In 1997, John Stanchak, an editor at Cowles Enthusiast Media (now part of Primedia), realized his vision of “a publication that contained the best, most up-to-date scholarship on the [Civil] war, but was edited with the amateur historian in mind,” with the publication of Columbiad: A Quarterly Review of the War between the States. In the four years the journal was published, it strived to lessen the rift between the scholarly world of professional historians and the “popular” history with which the general reader is more familiar. Now, a selection of the essays that best represent the successful balance between “serious scholarship” and a narrative reading style preferred by the educated layman has been collected in The Ongoing Civil War.

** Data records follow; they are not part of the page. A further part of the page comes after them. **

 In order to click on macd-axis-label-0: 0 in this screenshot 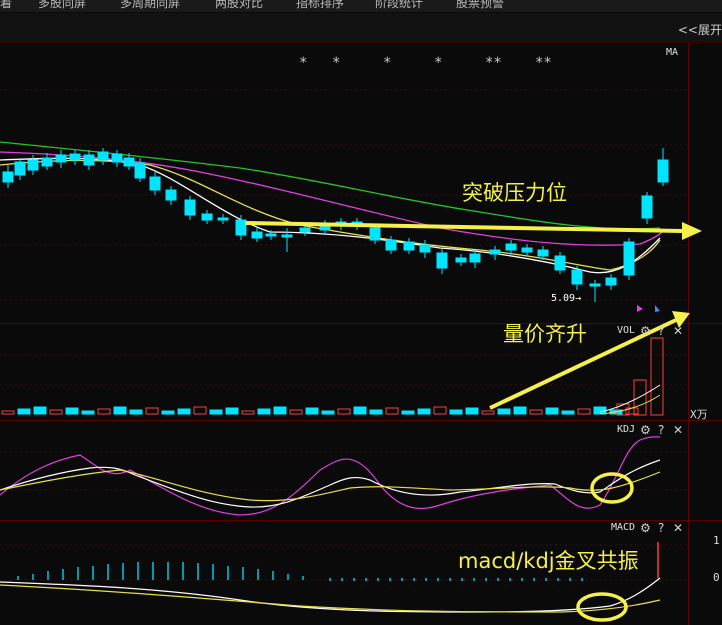, I will do `click(716, 578)`.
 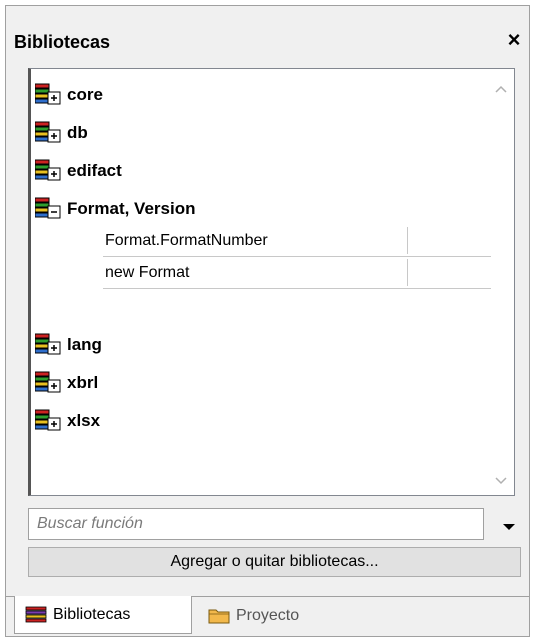 I want to click on panel-title: Bibliotecas, so click(x=62, y=42).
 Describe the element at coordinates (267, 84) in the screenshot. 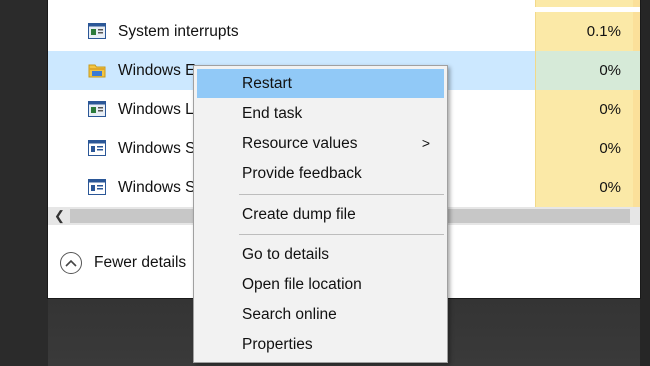

I see `menu-item-label: Restart` at that location.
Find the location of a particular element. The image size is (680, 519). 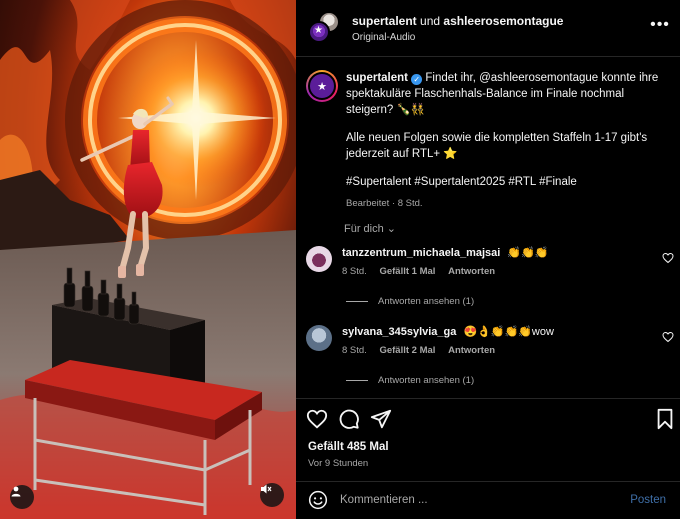

commenter-username: tanzzentrum_michaela_majsai is located at coordinates (421, 253).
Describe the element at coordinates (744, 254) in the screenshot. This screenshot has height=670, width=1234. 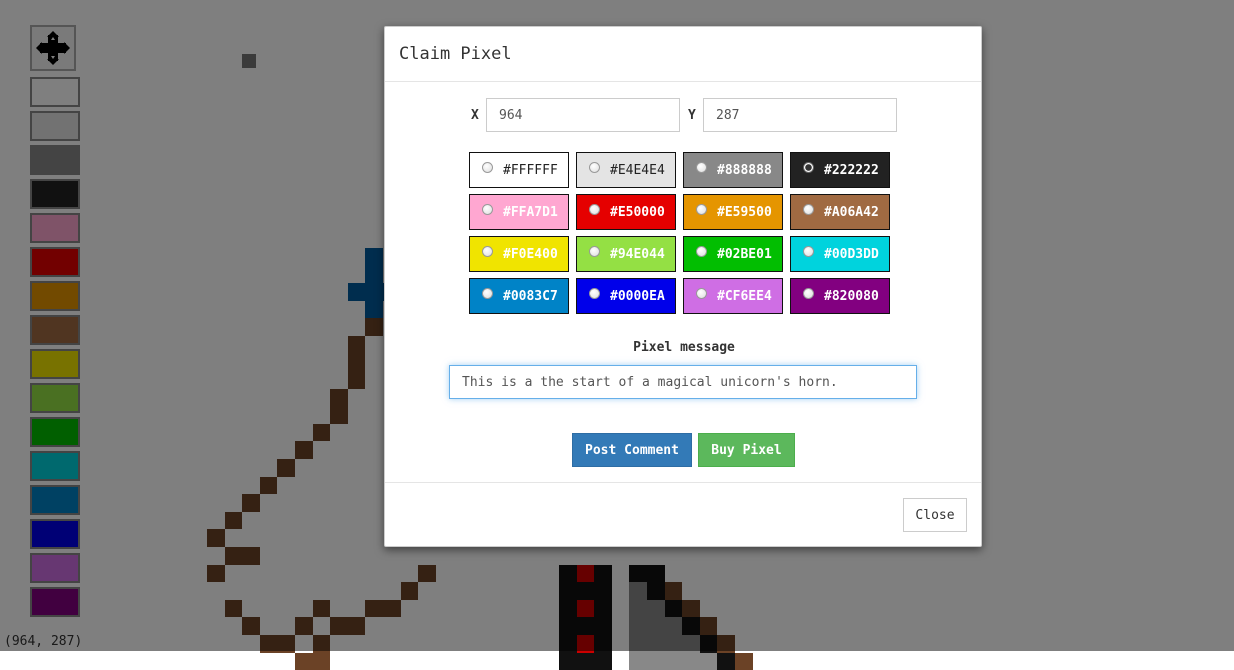
I see `color-option-label: #02BE01` at that location.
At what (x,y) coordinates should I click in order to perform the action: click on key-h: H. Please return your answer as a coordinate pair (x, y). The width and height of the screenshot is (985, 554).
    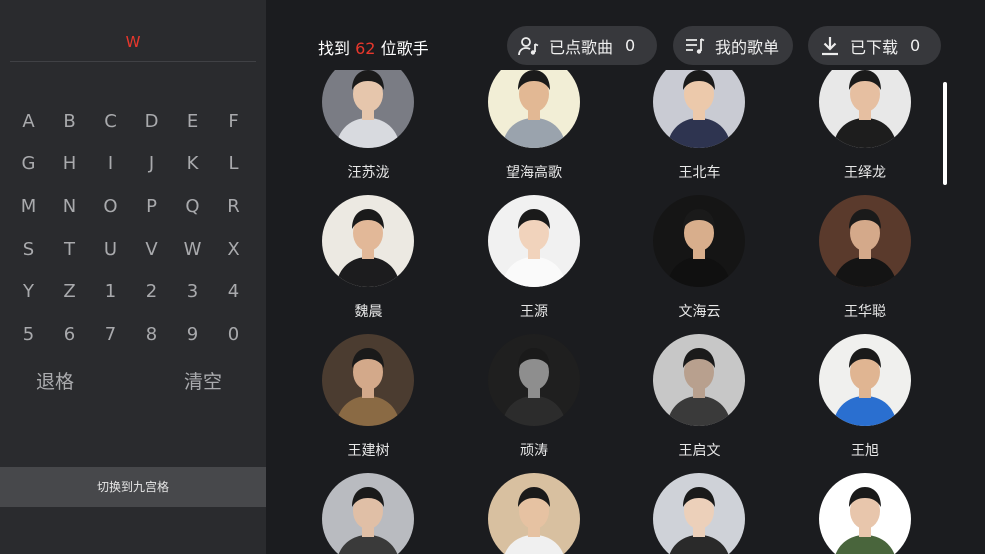
    Looking at the image, I should click on (70, 164).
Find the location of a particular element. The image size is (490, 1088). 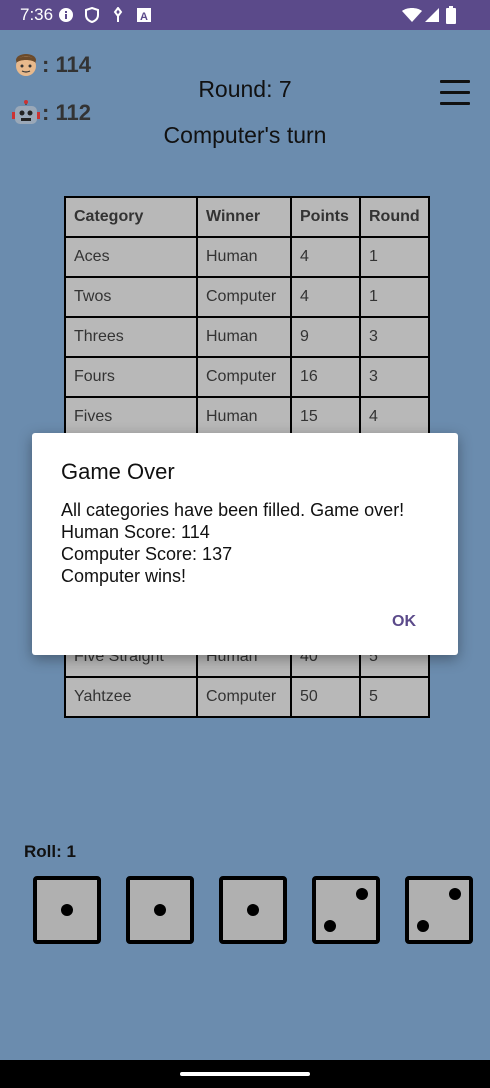

battery-icon is located at coordinates (451, 15).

The nine essays, written by such distinguished scholars as John Marszalek, Albert Castel, Archer Jones, Mark Snell, Noah Trudeau, and others, provide deeper insight into the war, introduce the general reader to unsung heroes, and correct some popular misrepresentations of history. They cover a range of topics as diverse as conflict among commanders, the supply runs vital to the Union victory at Gettysburg, the network of scouts and spies used by Robert E. Lee, and the painstaking process of organizing and publishing the Official Records. The synergy of sophisticated research combined with a compelling narrative style makes The Ongoing Civil War an enjoyable, informative work suitable for scholars and the general reader alike.